- _SELECTED PASSAGE_
======

ORGAN icon indicating copy to clipboard operation
ORGAN copied to clipboard

When running,I have an error

Open gaojunhui68 opened this issue 7 years ago • 16 comments

When running,I have an error:

Traceback (most recent call last): File "example.py", line 9, in model.train(ckpt_dir='ckpt') File "D:\mypy\ORGAN-master\organ_init_.py", line 763, in train gen_samples, self.train_samples, self.ord_dict, results) File "D:\mypy\ORGAN-master\organ\mol_metrics.py", line 185, in compute_results results[objective] = np.mean(reward(verified_samples, train_data)) File "D:\mypy\ORGAN-master\organ_init_.py", line 743, in batch_reward for sample in samples] File "D:\mypy\ORGAN-master\organ_init_.py", line 743, in for sample in samples] File "D:\mypy\ORGAN-master\organ\mol_metrics.py", line 117, in decode ''.join([ord_dict[o] for o in ords])) File "D:\mypy\ORGAN-master\organ\mol_metrics.py", line 117, in ''.join([ord_dict[o] for o in ords])) KeyError: 'O'

gaojunhui68 avatar Nov 29 '17 00:11 gaojunhui68

Traceback (most recent call last): File "example.py", line 18, in model.train() # Proceeds with the training File "D:\mypy\ORGAN-master\organ_init_.py", line 763, in train gen_samples, self.train_samples, self.ord_dict, results) File "D:\mypy\ORGAN-master\organ\music_metrics.py", line 252, in compute_results results[key] = np.mean(reward(samples, train_samples)) File "D:\mypy\ORGAN-master\organ_init_.py", line 743, in batch_reward for sample in samples] File "D:\mypy\ORGAN-master\organ_init_.py", line 743, in for sample in samples] File "D:\mypy\ORGAN-master\organ\music_metrics.py", line 60, in decode return ' '.join(unpad([ord_dict[o] for o in ords])) File "D:\mypy\ORGAN-master\organ\music_metrics.py", line 60, in return ' '.join(unpad([ord_dict[o] for o in ords])) KeyError: 'b'

gaojunhui68 avatar Nov 29 '17 05:11 gaojunhui68

Hi @gaojunhui68,

Both errors come (obviously) from different sources. Particularly, the first is using the molecular metrics, and the second is using the music metrics.

======

- _DATA EXTRACT_
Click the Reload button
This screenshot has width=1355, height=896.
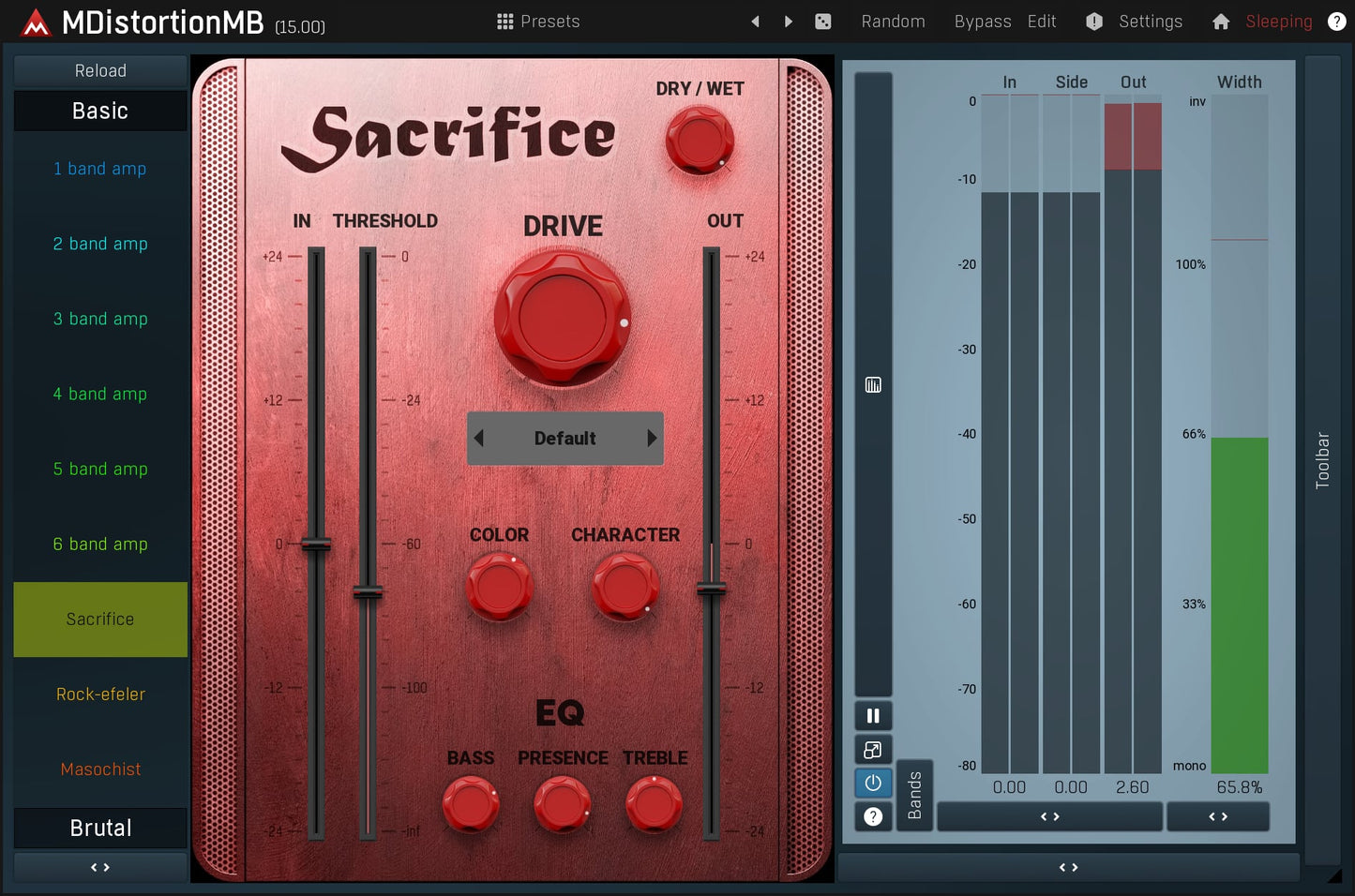pyautogui.click(x=100, y=71)
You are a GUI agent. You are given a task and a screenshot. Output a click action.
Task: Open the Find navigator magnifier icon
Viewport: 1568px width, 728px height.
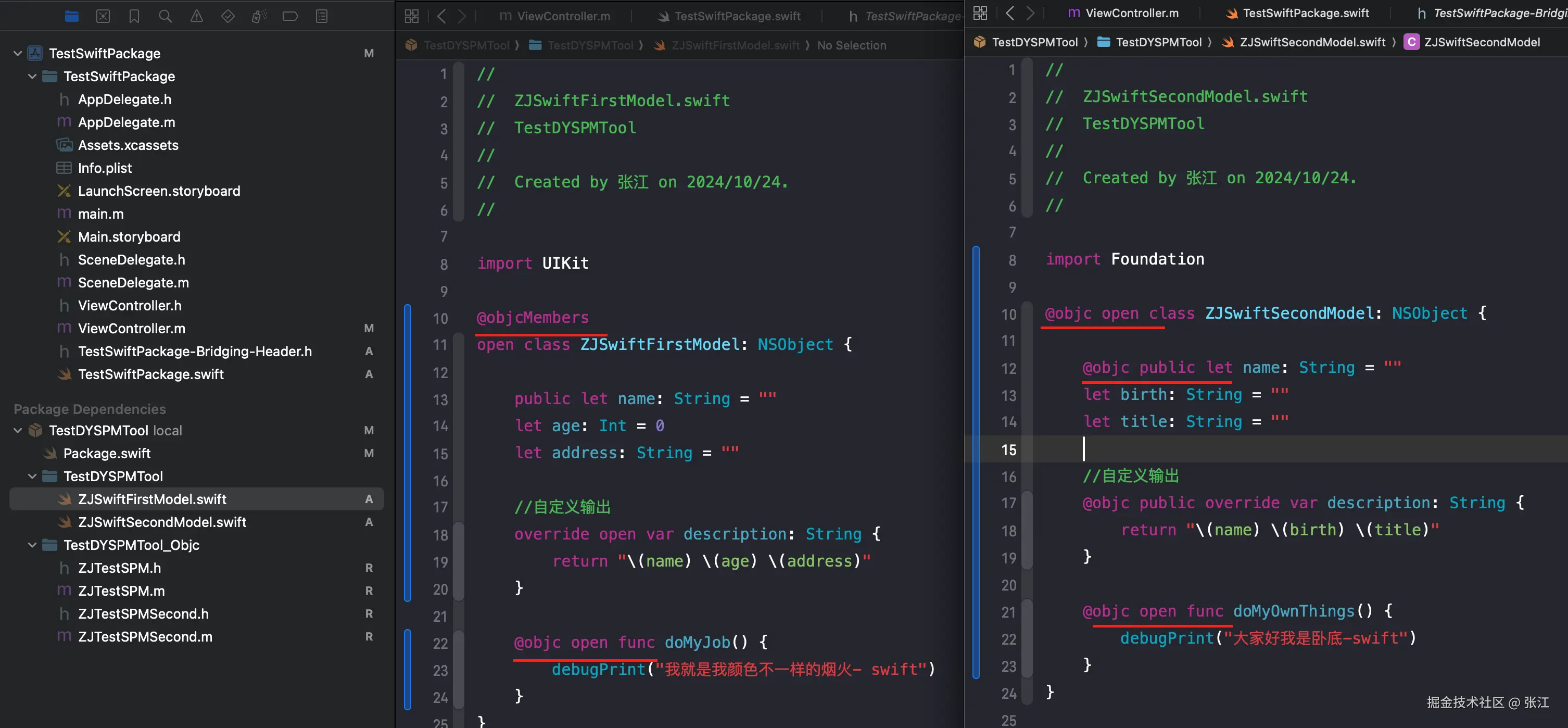pos(165,17)
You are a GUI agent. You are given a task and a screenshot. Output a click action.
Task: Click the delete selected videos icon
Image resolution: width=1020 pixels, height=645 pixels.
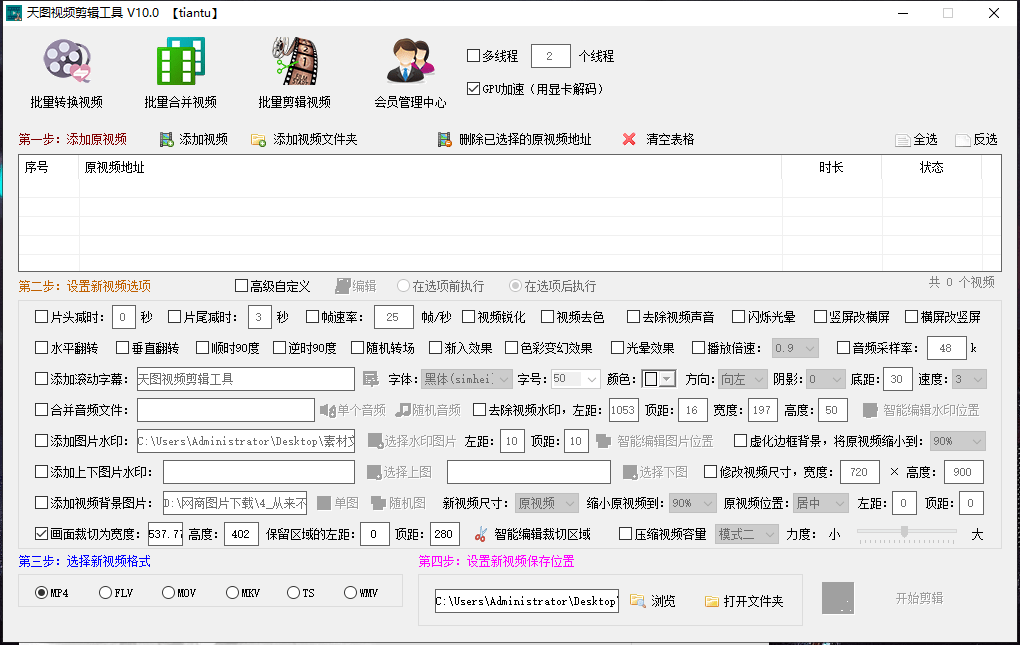pos(441,139)
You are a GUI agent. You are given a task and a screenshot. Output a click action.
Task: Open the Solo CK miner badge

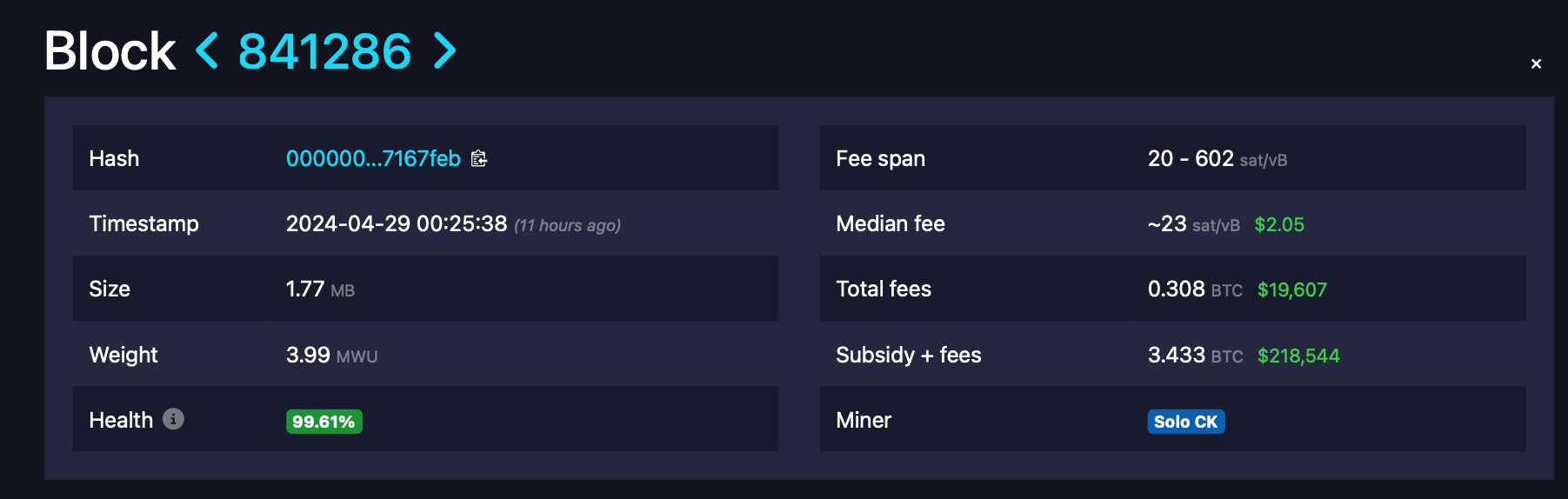click(1185, 422)
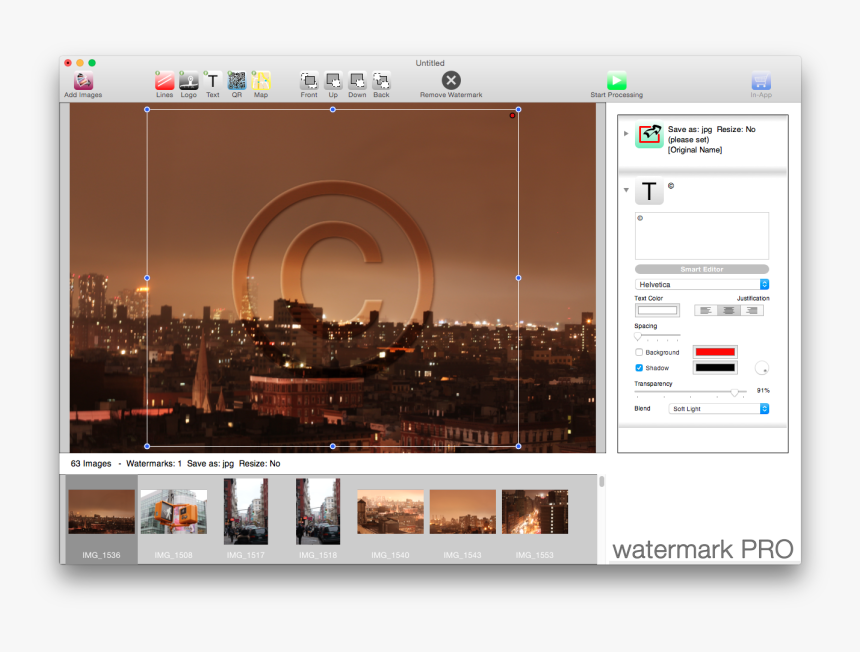Select the Logo watermark tool
Image resolution: width=860 pixels, height=652 pixels.
click(x=188, y=81)
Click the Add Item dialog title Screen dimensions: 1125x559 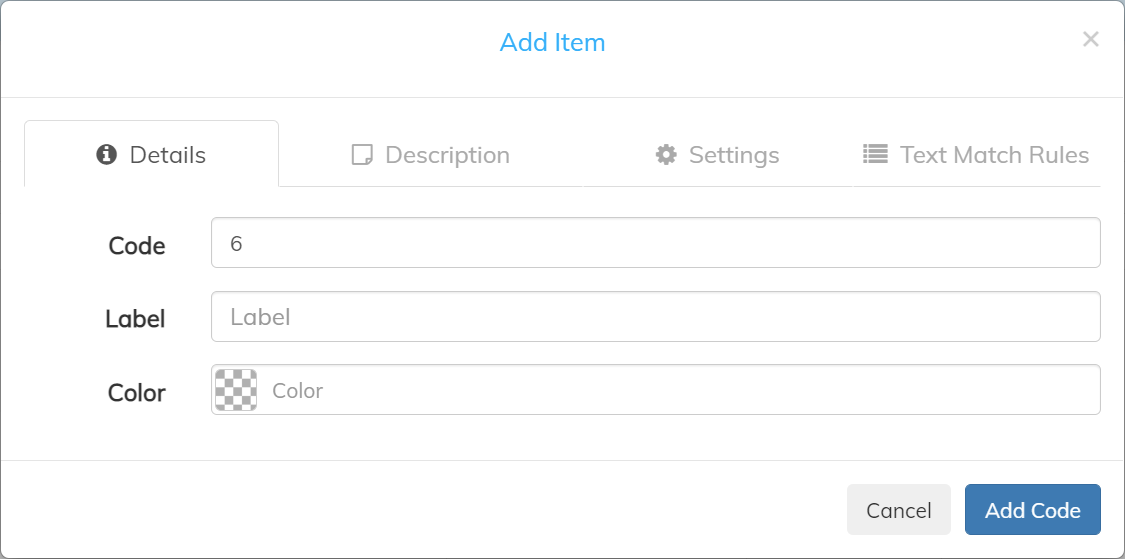click(x=552, y=42)
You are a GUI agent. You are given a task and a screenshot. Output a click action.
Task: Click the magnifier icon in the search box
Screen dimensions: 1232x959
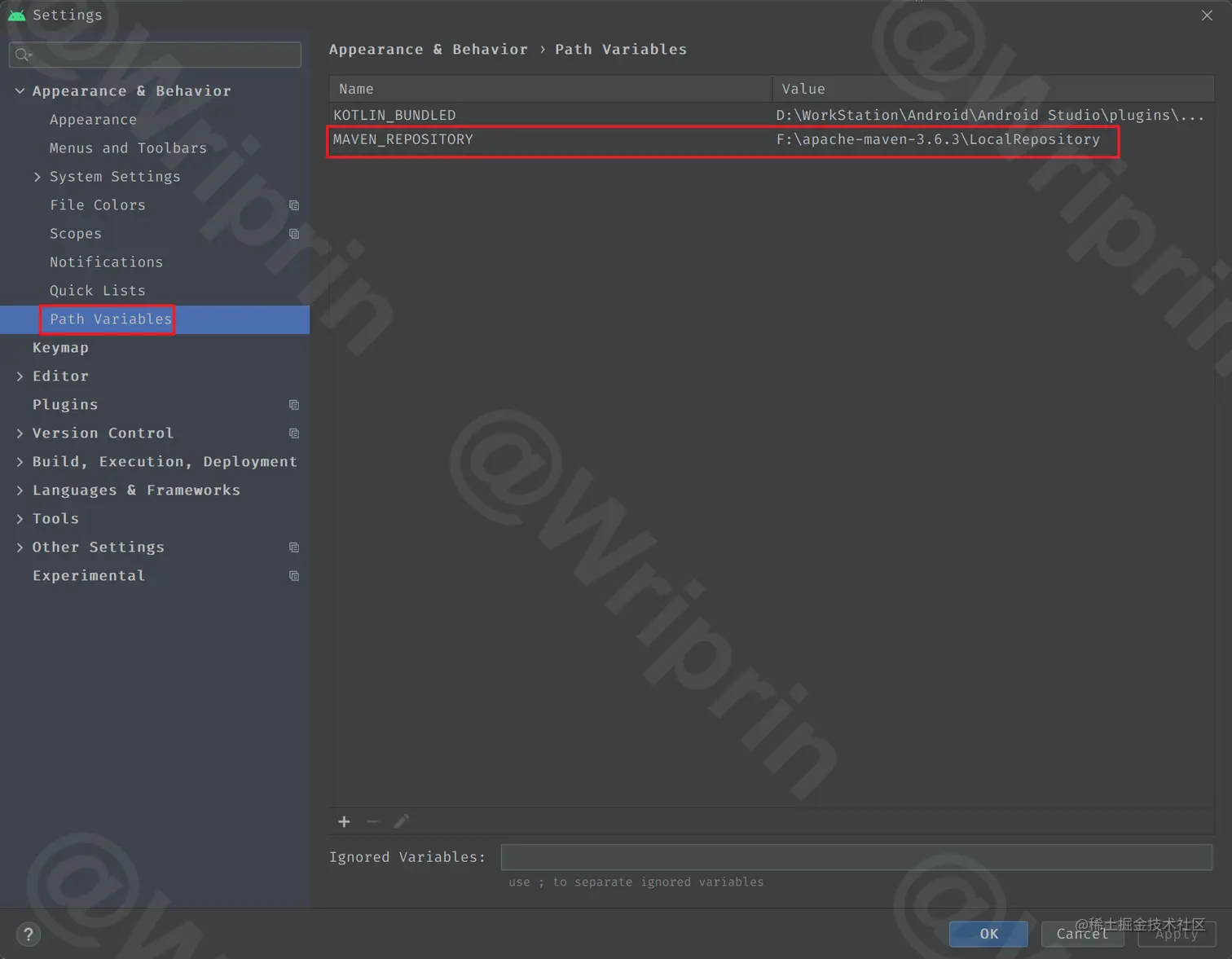point(23,55)
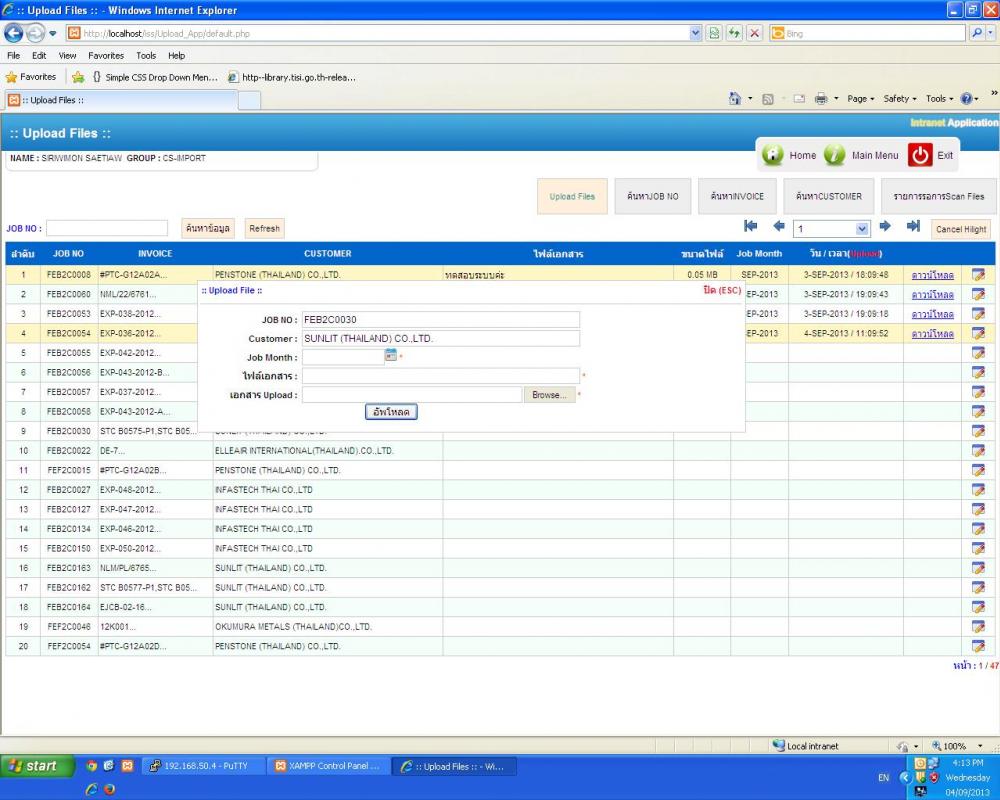The width and height of the screenshot is (1000, 800).
Task: Click the red Exit power icon
Action: coord(920,155)
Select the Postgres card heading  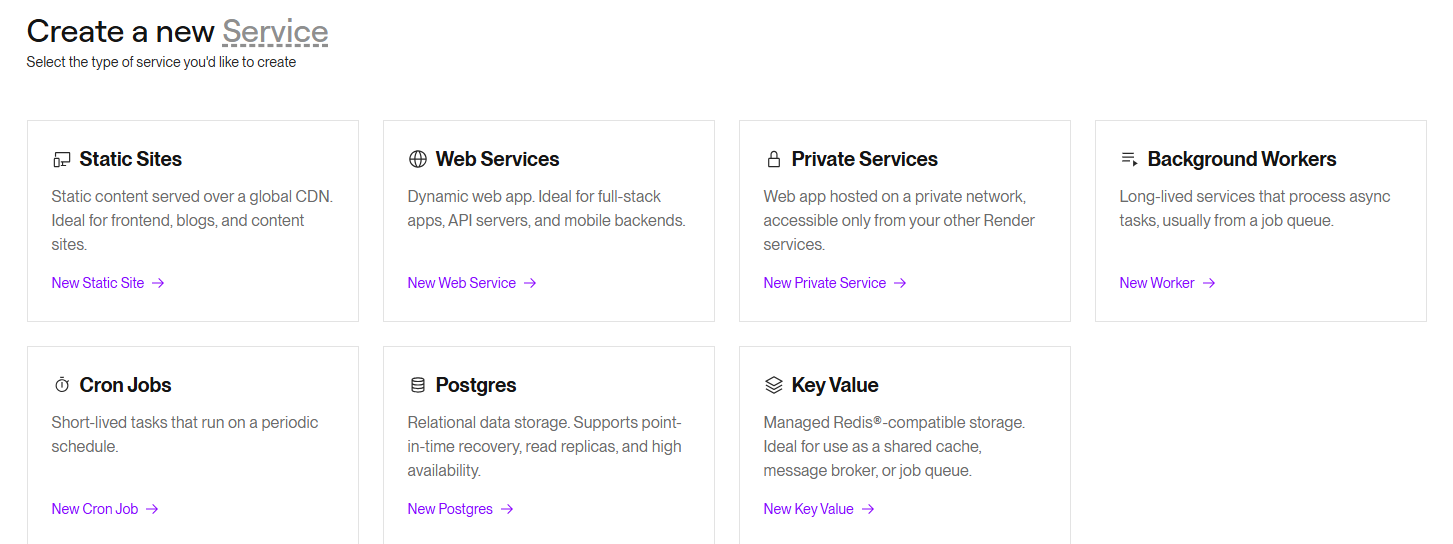click(x=476, y=385)
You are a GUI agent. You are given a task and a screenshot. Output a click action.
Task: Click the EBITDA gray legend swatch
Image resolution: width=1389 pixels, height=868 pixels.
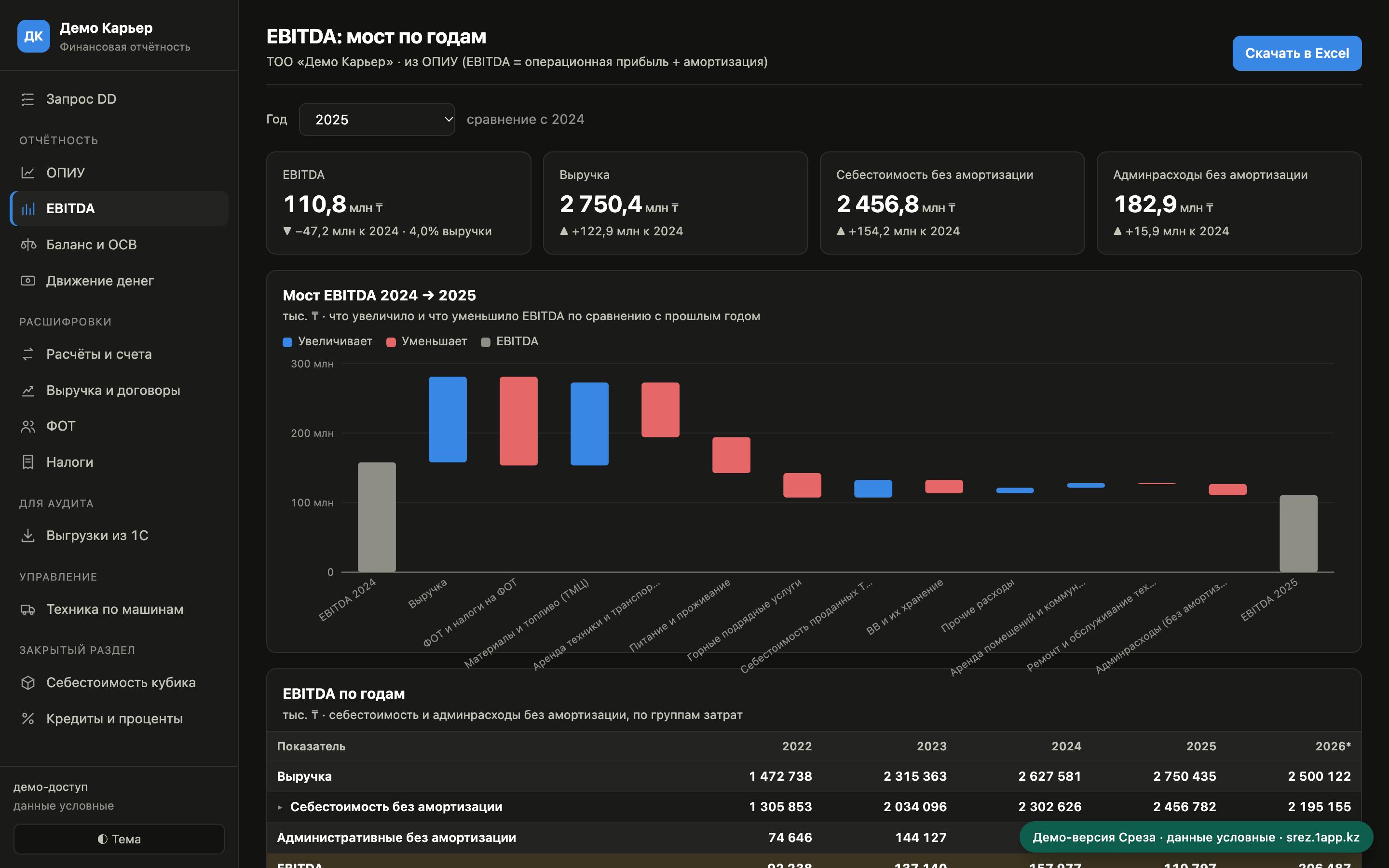pyautogui.click(x=486, y=342)
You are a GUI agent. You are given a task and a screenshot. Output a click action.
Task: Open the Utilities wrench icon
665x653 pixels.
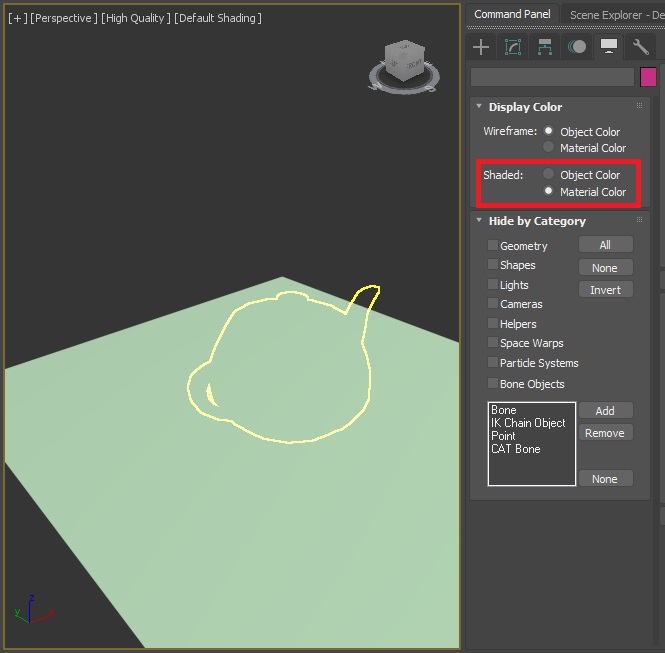[x=640, y=47]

======

- _EXERCISE INSTRUCTIONS_
1. Render this sentence from the ORGAN error thread in Spanish: "Particularly, the first is using the molecular metrics, and the second is using the music metrics."
2. Extend the reply at the end of the ORGAN error thread, picking up right after its final sentence.

- _ANSWERS TO THE TASKS_
1. En particular, el primero utiliza las métricas moleculares y el segundo utiliza las métricas musicales.

2.
In both cases, it looks like you are using different training sets in the run and the checkpoint, so the engine is unable to decode (because the internal dictionary does not recognize the features. If you give me more information (i. e., the actual file that you run), I'll be able to give you more information.

Regards, Carlos

couteiral avatar Nov 29 '17 10:11 couteiral

Hi @couteiral,

Yes, the first is using the molecular metrics, and the second is using the music metrics.

For the first, the code of example.py is in bellow:

import organ from organ import ORGAN model = ORGAN('test', 'mol_metrics', params={'PRETRAIN_DIS_EPOCHS': 1}) model.load_training_set('data/toy.csv') model.set_training_program(['novelty'], [1]) model.load_metrics() model.train(ckpt_dir='ckpt')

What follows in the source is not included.